The questions pushed me down the rabbit hole of self-loathing. 

Just try it.  Put yourself into the mindset of someone who would tell someone else they thought they should kill themselves and really mean it.  What is that saying about you?  How much pain and rejection has had to have been in your life for you to feel this? 

How much shame do you feel about your life and your mistakes do you have to feel to wish death on someone who has made mistakes similar or the same as yours?

How many times have we been angry with someone and wished they were dead?  We have all done it.  This doesn’t make us evil – it makes us human.
Now think about how much your anger, shame, pain, loneliness would be reduced if someone knew about how you felt, knew you said those horrible things, did those horrible things, and they loved you anyway.  Don’t you feel softer inside? Don’t you feel like if that one person thinks you are loveable that maybe you are and they are worth changing for? 

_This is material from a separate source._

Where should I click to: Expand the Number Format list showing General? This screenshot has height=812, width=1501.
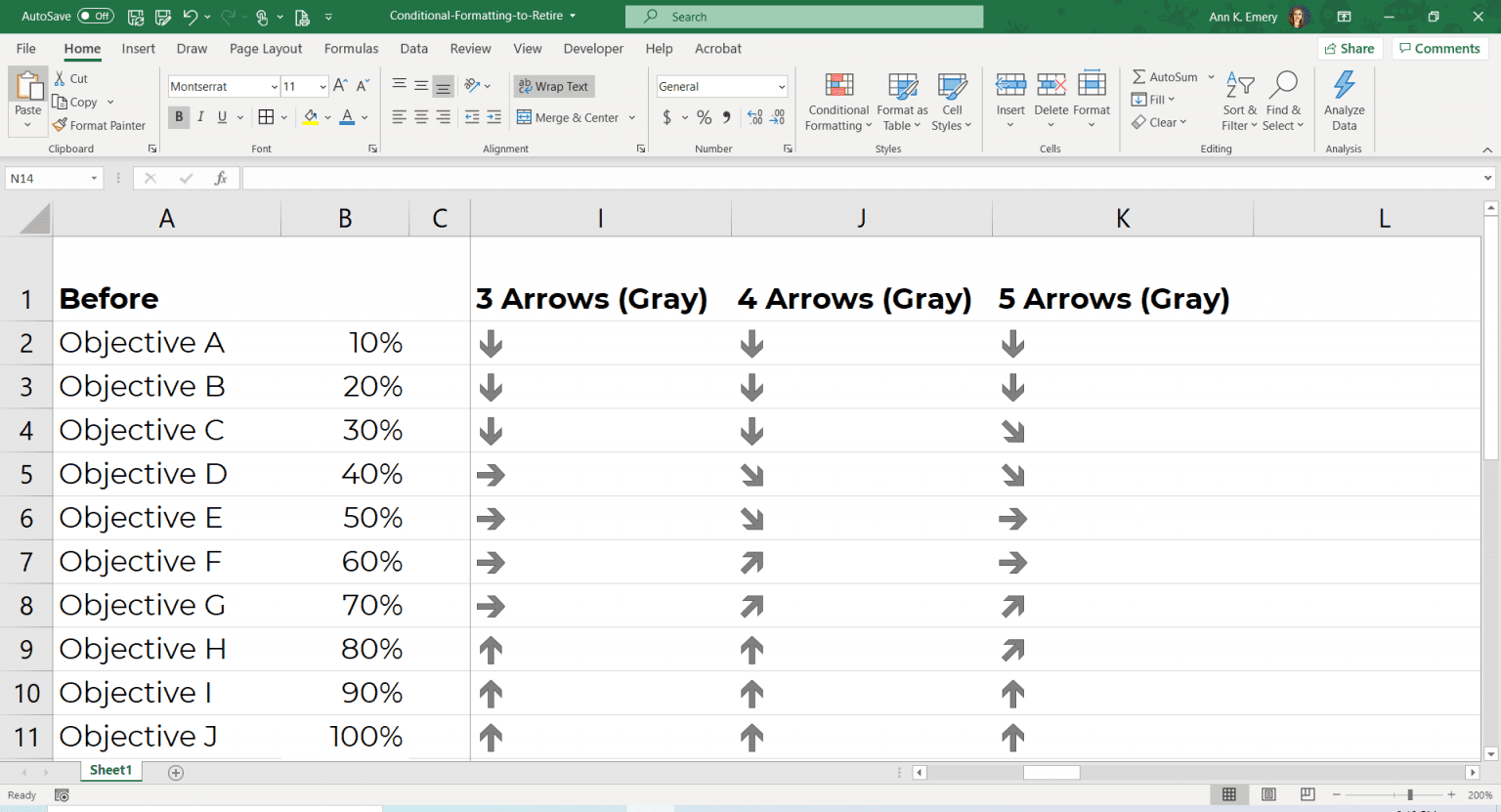[x=782, y=86]
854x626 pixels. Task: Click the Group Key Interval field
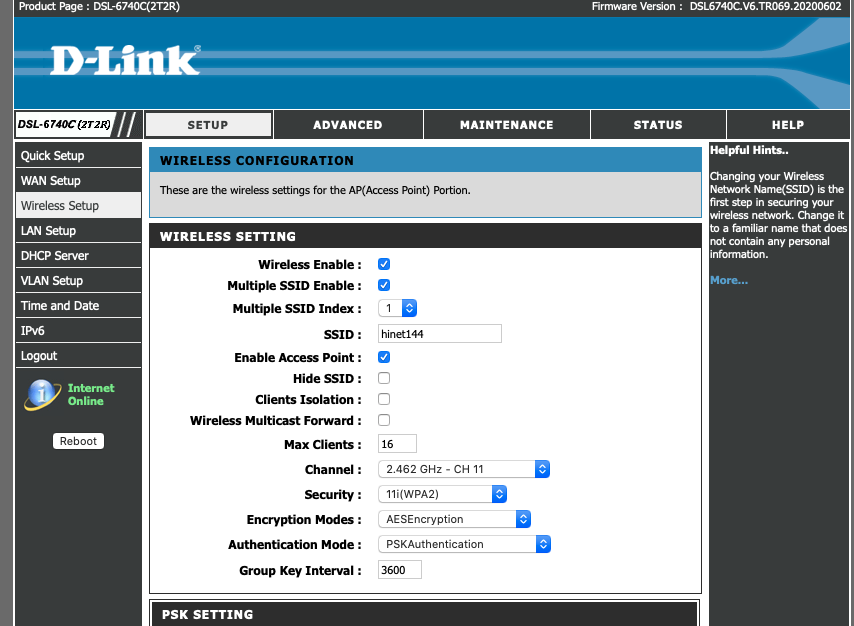pos(399,570)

Doesn’t love make you wanna be a better person?

Please don’t misunderstand.  Abusive behaviour to others is never ok.  I am not a flakey-hold-hands-and-sing-kumbiya (however it is spelled) kind of person. All I’m trying to suggest is that we can’t get rid of bullying with more abusive, angry approaches.

Also understand that the question of loving the bully out of the person obviously becomes more complicated when we talk about adults.  My experience is with teens – that’s what I need to focus on.  Also, it’s kind of a no-brainer that the earlier we start working with people to try to change their behaviour, the more likely we are to actually instill change.

Kids who bully other kids to death don’t need jail, they need someone to hear their stories and to love them into compassion – for themselves first and others second because at the heart of a bully is self-loathing and loneliness.